Level Two listening may sound like being forced to pay attention, but in reality, as soon as we shift our attention from wanting to speak to wanting to understand, there is a dramatic shift in our body language. Instead of (at the more extreme level) tensing muscles to hold us back from erupting in an ongoing verbal cavalcade, our body shifts to a relaxed ‘catch’ state, where we sit back as we wait to catch all of what our colleague is saying. Even our facial muscles become more relaxed. If Level Two listeners look more empathetic – it’s because in that state – they are!

If Level Two Listening sounds pretty good, then you’re probably wondering, what does Level Three look like, and how can I even do that?

Level Three: Listening to add (or co-create) value. Recall that Level One is all about me. By comparison, Level Two is all about you. The beauty of Level Three is that it is all about ‘us’. That is, by listening well enough at Level Two, if there is an earnest desire to help your friend, or see them overcome their challenges or attain their goals, there is an even deeper level of listening, done by the whole body, which is focused on “how can I help?”

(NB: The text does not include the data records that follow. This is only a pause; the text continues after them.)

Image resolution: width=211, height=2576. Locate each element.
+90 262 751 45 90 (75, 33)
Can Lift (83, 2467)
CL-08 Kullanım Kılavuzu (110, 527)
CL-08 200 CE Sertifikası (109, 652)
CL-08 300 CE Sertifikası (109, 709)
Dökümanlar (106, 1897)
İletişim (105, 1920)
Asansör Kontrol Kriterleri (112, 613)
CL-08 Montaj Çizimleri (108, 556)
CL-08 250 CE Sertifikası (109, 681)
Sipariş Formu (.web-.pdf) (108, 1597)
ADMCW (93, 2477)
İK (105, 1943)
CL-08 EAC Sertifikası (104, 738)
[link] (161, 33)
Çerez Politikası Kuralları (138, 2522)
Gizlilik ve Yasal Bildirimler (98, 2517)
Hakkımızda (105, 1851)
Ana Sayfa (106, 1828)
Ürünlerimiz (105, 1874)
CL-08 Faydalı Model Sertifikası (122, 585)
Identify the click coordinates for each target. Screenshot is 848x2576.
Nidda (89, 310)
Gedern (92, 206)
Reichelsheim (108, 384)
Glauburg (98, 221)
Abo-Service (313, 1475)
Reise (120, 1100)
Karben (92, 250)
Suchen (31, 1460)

It’s important to clarify here that sometimes really helpful people are guilty of Level One Listening, because as soon as their friend utters a challenge they might spring to “how can I help?” before the other person is finished their sentence.
As a coach, there are two reasons Level Three Listening creates more value than a Level One helpful sprinter.

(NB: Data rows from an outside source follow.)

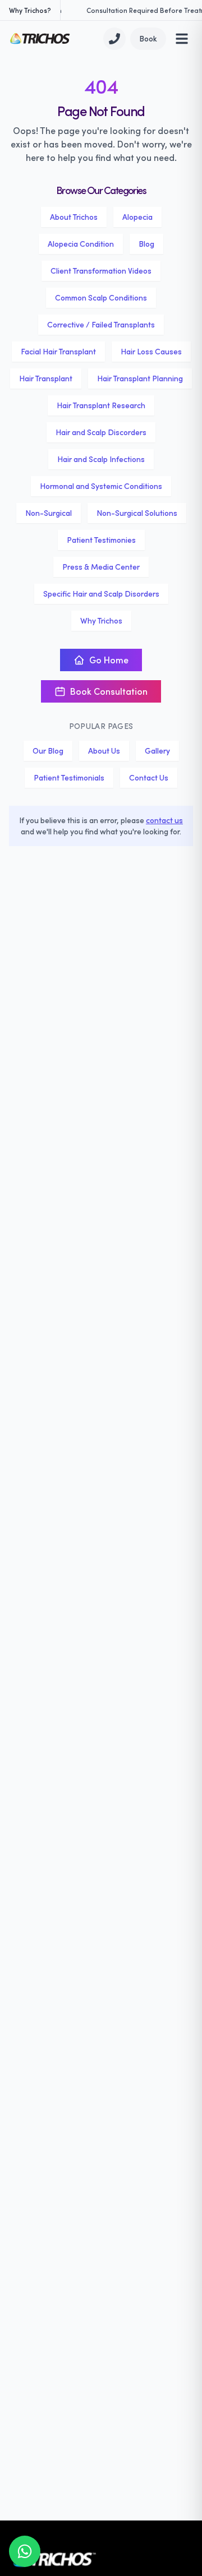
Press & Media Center (101, 566)
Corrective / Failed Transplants (101, 324)
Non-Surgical (48, 512)
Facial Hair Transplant (58, 351)
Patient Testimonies (101, 539)
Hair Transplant (45, 378)
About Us (104, 750)
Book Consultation (109, 691)
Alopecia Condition (81, 243)
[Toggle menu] (182, 38)
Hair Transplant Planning (140, 378)
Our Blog (48, 750)
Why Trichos (101, 620)
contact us (164, 820)
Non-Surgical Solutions (137, 512)
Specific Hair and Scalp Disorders (101, 593)
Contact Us (148, 777)
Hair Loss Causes (151, 351)
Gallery (157, 750)
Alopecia (137, 216)
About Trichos (74, 216)
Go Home (108, 660)
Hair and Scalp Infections (101, 459)
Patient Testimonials (69, 777)
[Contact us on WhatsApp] (24, 2551)
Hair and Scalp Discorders (101, 432)
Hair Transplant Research (101, 405)
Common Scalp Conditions (101, 297)
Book (148, 38)
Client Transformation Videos (101, 270)
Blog (146, 243)
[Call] (114, 38)
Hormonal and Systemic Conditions (101, 486)
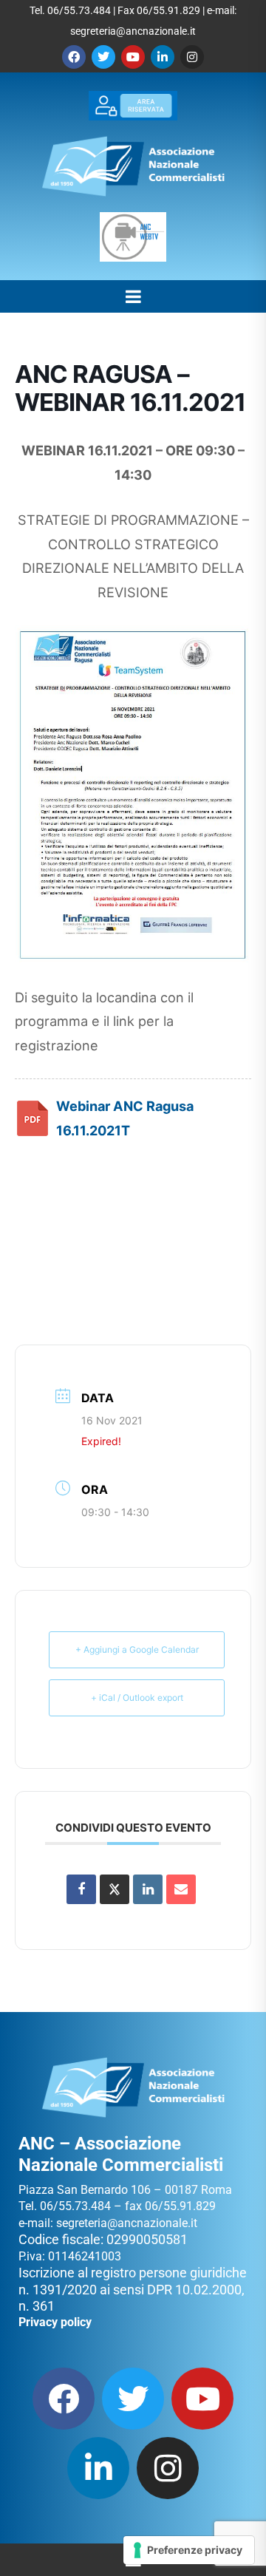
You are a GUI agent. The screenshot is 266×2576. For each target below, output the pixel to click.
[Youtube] (133, 57)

First, we never want to be a crutch. As Lexington James said, “the helpful hand you are looking for is usually at the end of your own arm”. By rushing in to ‘save’ our friend, we might be giving them what they want, but not what they need. If I got the help I wanted when I was building my business, I wouldn’t have developed the resiliency I needed, and I wouldn’t be in business today.

The second reason Level Three Listening generates far more value than Level One helpful sprinters, or even conscientious Level Two listeners, is that by giving your colleague space (versus rushing in) or patiently allowing potentially uncomfortable silence, we can get to the root cause. In short, we tend to complain about the problem we know about.

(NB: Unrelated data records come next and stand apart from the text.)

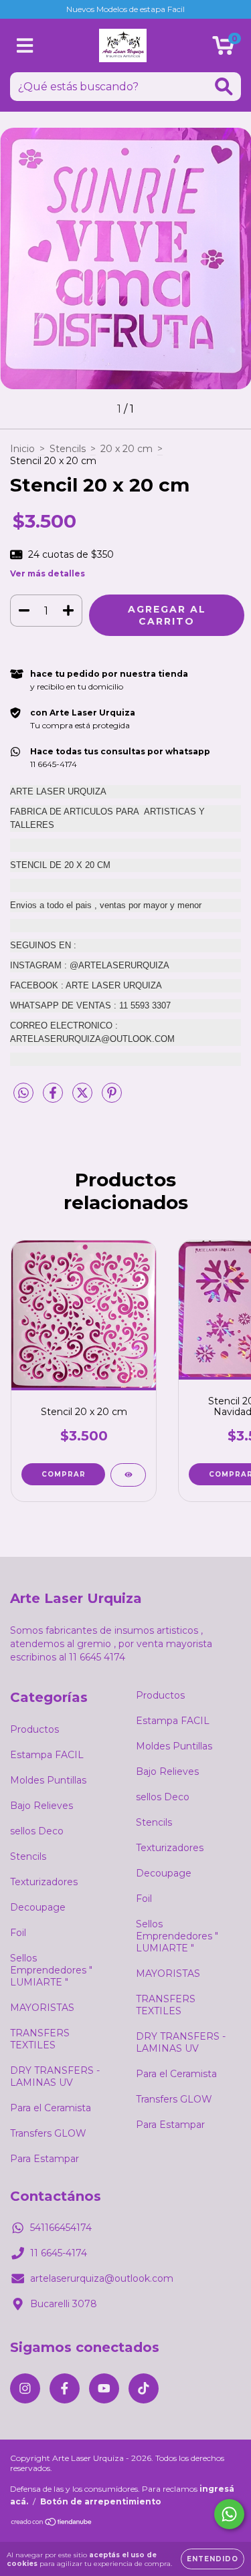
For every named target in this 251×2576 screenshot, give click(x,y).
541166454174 (61, 2228)
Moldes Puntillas (48, 1780)
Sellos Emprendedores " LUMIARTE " (51, 1970)
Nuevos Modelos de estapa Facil (125, 9)
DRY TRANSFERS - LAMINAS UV (55, 2076)
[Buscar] (224, 86)
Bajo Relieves (41, 1806)
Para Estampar (44, 2159)
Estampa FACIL (47, 1755)
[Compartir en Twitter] (83, 1099)
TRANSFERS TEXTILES (40, 2039)
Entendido (212, 2559)
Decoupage (38, 1907)
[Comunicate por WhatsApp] (229, 2514)
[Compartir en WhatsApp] (23, 1093)
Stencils (68, 449)
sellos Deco (37, 1831)
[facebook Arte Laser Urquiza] (65, 2388)
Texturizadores (44, 1882)
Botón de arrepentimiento (100, 2501)
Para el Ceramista (50, 2108)
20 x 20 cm (126, 449)
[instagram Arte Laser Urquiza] (25, 2388)
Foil (18, 1933)
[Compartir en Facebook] (54, 1099)
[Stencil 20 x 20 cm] (128, 1475)
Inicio (22, 449)
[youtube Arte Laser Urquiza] (104, 2388)
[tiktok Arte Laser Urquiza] (144, 2388)
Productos (34, 1729)
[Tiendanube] (52, 2523)
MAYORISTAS (42, 2008)
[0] (223, 49)
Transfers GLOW (48, 2133)
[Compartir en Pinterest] (112, 1099)
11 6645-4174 (58, 2253)
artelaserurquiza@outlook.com (101, 2278)
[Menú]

In relationships, we complain about the other person, we don’t lead with our own shortcomings that are manifesting as a reaction from the other person. In business we complain about cash flow or a lack of sales, not how we are uncertain about the mechanisms that would lead to greater revenue consistency. In terms of our health we complain about the extra 20 pounds we gained, not the willpower and discipline we’ve been lacking.

Level Three Listeners care enough about the outcome to be truly ‘in’ the process enough to be patient. Patient enough to let their friend squirm for their own benefit long enough to come to self-awareness, rather than being a crutch. They also care about a systemic, powerful solution, not a Band-Aid®.

Awareness precedes change. Now that you’re aware there are deeper levels of listening available to you, will you rely on your one mouth? Will you deploy both of your ears? Or will you call on your whole body, mind and soul?

To your success my friends, and to the success of those you’re now more equipped to help!